• Task goal: Please retype the rows below word for word, from the line with "You are a GUI" up to and including the line with "will pyautogui.click(x=212, y=231).".

• Dataset content:
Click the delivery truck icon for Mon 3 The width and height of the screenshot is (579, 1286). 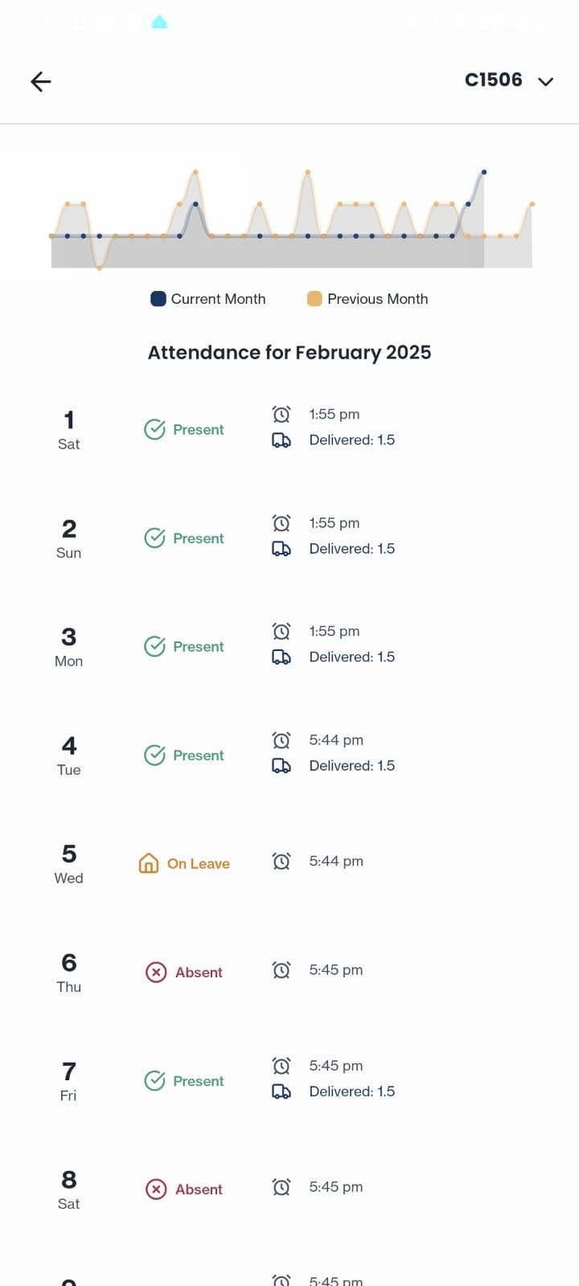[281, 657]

--

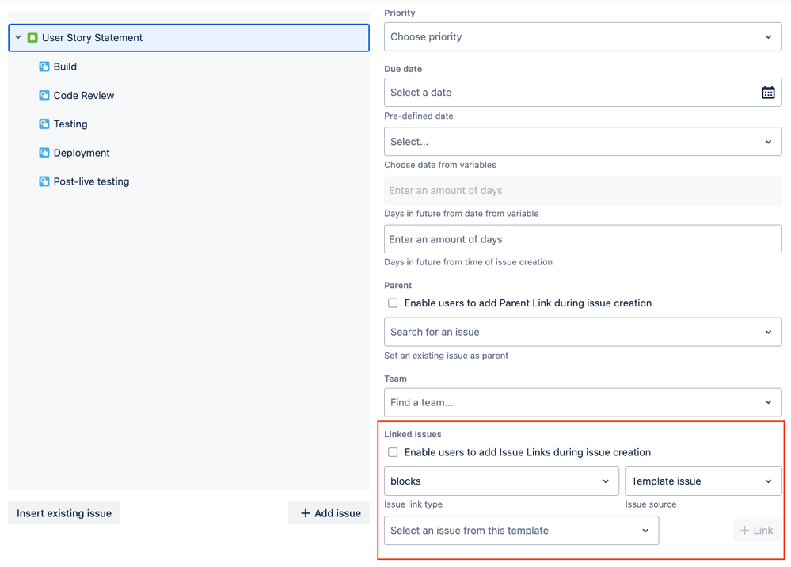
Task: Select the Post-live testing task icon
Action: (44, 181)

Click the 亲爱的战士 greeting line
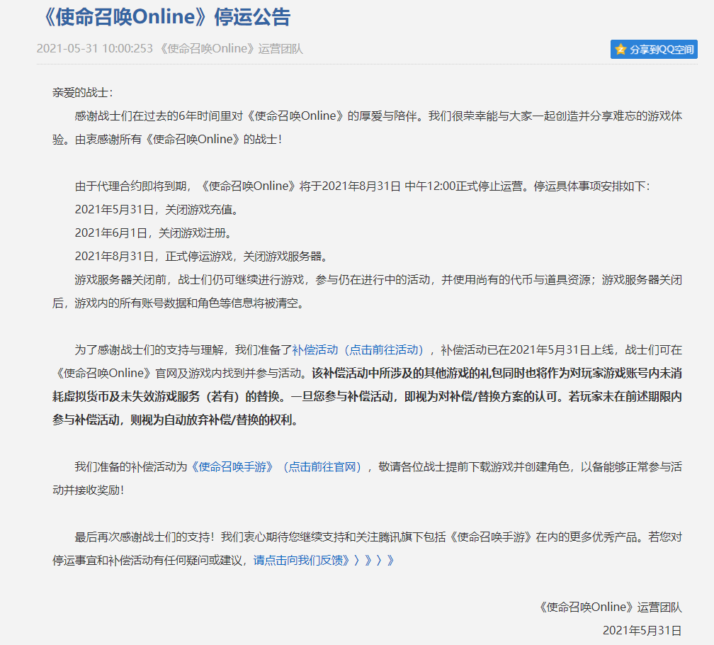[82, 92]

--

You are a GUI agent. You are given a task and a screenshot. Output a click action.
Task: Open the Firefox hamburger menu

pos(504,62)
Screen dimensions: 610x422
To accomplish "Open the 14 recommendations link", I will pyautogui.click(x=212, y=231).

• Response for this exercise:
You are a GUI agent. You are given a task and a screenshot. Output a click action.
Task: Open the Firefox hamburger menu

pos(504,62)
Screen dimensions: 610x422
To accomplish "Open the 14 recommendations link", I will pyautogui.click(x=212, y=231).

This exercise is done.